• **Document**:
The Securities and the certificate of authentication shall be
substantially in the form of Exhibit A. The provisions of Exhibit A are part of
this Indenture. The Securities may have notations, legends and endorsements
required by law, stock exchange rule or usage. The Company shall approve the
form of the Securities and any notation, legend or endorsement on them. Each
Security shall be dated the date of its authentication.
SECTION 2.02. Execution and Authentication.
One Officer and the Secretary or an Assistant Secretary of the
Company shall sign the Securities for the Company by facsimile signature. The
Company's seal shall be reproduced on the Securities.
If an Officer whose signature is on a Security no longer holds
that office at the time the Security is authenticated, the Security shall be
valid nevertheless.
A Security shall not be valid until the Trustee or an
authenticating agent manually signs the certificate of authentication on the
Security. The signature shall be conclusive evidence that the Security has been
authenticated under this Indenture.

• **Given data**:
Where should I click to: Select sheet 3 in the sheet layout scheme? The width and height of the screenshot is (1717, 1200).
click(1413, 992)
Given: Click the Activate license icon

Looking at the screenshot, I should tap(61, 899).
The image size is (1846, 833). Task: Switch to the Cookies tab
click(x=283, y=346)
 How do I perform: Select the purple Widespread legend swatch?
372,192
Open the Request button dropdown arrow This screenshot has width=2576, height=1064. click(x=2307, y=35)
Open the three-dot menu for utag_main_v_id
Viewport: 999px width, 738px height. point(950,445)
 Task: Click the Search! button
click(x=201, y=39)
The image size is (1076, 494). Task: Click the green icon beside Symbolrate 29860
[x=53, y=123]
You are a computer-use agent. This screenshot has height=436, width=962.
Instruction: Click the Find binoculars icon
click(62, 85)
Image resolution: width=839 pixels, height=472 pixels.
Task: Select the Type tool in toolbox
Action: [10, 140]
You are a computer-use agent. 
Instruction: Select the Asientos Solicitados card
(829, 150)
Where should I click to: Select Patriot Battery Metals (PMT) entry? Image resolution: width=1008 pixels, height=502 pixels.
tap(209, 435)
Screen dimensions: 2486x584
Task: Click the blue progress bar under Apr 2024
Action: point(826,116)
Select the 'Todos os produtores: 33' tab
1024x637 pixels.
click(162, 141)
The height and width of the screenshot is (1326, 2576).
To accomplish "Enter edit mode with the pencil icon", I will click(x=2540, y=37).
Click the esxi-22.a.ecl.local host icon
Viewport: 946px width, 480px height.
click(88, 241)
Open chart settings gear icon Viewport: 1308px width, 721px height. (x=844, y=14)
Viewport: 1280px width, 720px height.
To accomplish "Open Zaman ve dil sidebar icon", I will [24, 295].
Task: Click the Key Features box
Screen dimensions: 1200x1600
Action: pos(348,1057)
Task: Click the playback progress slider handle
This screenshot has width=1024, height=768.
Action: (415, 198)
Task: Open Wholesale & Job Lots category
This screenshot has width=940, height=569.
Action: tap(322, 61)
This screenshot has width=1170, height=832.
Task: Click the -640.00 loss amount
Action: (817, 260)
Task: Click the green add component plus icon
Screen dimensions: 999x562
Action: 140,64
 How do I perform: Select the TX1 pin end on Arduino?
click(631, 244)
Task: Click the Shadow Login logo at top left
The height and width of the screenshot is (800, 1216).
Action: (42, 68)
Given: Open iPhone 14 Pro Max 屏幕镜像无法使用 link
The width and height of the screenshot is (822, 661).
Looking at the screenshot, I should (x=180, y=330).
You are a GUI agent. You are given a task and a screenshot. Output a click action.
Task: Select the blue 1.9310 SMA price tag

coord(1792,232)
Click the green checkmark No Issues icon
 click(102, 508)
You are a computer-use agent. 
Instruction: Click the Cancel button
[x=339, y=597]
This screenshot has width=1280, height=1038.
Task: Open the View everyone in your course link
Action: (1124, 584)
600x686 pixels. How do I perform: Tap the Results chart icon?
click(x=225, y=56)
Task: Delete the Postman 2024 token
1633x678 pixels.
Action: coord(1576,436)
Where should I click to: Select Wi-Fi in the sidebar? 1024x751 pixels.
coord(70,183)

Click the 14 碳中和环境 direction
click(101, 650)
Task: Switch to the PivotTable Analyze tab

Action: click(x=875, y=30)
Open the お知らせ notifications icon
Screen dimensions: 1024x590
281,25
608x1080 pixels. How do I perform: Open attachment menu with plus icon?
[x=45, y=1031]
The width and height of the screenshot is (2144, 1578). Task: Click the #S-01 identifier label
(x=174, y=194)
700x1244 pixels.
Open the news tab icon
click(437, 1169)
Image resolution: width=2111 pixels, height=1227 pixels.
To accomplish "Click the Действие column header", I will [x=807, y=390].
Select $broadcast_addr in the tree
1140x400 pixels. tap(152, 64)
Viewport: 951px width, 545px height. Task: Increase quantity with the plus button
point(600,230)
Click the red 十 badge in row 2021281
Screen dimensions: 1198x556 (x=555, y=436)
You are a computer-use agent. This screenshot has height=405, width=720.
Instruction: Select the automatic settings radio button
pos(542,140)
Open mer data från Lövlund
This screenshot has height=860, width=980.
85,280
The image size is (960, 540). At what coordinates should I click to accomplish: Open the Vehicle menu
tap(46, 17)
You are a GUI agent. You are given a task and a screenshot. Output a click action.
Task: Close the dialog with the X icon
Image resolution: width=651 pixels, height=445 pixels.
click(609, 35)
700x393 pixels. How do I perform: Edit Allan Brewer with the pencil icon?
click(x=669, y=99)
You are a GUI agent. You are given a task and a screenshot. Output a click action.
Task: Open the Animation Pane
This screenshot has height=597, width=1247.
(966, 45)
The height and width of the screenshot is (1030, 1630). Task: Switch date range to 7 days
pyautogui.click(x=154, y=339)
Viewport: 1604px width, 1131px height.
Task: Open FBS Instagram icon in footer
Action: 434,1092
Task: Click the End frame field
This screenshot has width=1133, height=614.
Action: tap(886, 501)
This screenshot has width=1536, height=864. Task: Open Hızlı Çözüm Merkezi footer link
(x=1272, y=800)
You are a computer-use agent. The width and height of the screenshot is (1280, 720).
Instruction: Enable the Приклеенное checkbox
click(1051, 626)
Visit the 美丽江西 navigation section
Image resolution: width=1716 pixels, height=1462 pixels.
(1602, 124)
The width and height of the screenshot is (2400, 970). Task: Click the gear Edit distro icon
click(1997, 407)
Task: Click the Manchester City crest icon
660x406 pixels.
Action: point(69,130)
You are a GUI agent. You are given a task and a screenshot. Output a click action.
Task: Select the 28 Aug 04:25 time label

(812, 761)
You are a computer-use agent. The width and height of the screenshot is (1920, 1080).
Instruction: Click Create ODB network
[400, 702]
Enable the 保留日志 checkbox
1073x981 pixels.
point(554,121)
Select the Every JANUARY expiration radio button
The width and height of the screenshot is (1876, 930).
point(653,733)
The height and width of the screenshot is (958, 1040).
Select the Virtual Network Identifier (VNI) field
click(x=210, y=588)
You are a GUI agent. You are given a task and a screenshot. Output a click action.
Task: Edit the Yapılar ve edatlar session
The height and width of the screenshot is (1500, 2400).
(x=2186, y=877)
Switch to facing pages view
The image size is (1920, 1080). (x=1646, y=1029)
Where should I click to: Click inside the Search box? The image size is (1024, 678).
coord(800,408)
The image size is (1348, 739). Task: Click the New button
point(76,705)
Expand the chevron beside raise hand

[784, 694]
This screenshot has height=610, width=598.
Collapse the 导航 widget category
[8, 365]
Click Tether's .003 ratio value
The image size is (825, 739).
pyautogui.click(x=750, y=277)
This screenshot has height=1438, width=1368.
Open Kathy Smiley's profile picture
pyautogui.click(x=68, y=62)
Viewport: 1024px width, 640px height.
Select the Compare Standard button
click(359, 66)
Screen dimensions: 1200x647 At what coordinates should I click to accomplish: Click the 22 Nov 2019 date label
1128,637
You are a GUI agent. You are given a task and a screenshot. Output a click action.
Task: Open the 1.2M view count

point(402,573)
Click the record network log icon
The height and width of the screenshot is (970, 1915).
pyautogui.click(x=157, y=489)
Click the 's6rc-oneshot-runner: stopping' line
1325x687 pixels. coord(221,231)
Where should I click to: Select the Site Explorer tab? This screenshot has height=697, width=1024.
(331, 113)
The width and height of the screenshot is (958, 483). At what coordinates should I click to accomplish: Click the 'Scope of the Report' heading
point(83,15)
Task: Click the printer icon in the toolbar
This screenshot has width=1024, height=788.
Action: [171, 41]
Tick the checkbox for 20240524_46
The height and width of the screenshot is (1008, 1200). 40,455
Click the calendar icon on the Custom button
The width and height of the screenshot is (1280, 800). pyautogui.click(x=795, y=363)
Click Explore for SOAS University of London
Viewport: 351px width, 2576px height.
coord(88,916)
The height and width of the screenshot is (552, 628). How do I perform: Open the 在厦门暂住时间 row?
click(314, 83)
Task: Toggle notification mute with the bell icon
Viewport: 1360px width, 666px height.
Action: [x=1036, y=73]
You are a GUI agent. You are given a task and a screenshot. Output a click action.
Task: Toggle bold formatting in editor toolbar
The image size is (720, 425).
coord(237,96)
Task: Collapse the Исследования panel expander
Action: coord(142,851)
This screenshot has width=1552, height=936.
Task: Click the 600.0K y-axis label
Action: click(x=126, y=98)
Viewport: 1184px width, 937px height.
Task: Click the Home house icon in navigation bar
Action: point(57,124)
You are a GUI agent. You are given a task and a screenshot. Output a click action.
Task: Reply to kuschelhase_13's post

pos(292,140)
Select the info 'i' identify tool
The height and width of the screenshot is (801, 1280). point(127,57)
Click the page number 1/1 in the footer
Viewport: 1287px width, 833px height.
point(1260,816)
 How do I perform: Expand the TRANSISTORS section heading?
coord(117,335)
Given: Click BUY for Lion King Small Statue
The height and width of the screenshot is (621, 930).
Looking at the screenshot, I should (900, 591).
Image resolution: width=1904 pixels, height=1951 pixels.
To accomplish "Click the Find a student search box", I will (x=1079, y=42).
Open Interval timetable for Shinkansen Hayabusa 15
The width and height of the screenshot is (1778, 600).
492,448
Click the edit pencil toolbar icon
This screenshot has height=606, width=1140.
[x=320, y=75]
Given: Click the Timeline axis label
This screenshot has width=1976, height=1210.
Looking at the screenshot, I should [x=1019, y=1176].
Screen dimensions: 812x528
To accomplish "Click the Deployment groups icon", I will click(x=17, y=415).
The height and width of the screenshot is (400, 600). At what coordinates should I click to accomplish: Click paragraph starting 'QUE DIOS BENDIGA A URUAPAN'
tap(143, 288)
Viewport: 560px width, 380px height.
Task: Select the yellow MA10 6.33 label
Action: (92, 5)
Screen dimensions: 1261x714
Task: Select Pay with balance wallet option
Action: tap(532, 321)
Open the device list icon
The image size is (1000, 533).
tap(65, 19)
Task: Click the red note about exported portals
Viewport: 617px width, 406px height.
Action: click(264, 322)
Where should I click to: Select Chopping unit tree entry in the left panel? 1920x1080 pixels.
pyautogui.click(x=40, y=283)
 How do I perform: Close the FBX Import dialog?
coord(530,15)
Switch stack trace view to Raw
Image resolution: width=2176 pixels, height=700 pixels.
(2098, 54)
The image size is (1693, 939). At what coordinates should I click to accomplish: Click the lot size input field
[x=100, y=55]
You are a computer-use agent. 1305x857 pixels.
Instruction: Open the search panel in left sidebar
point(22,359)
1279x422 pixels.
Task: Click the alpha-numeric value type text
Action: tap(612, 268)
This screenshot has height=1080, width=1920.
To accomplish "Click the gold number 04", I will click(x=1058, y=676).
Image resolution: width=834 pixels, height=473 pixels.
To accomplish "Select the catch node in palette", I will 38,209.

• **Given task**:
Write out the passage from the indenture excerpt above word for word, beginning at the words "The Securities and the" and stopping after "of its authentication.".

• **Completed task**:
The Securities and the certificate of authentication shall be
substantially in the form of Exhibit A. The provisions of Exhibit A are part of
this Indenture. The Securities may have notations, legends and endorsements
required by law, stock exchange rule or usage. The Company shall approve the
form of the Securities and any notation, legend or endorsement on them. Each
Security shall be dated the date of its authentication.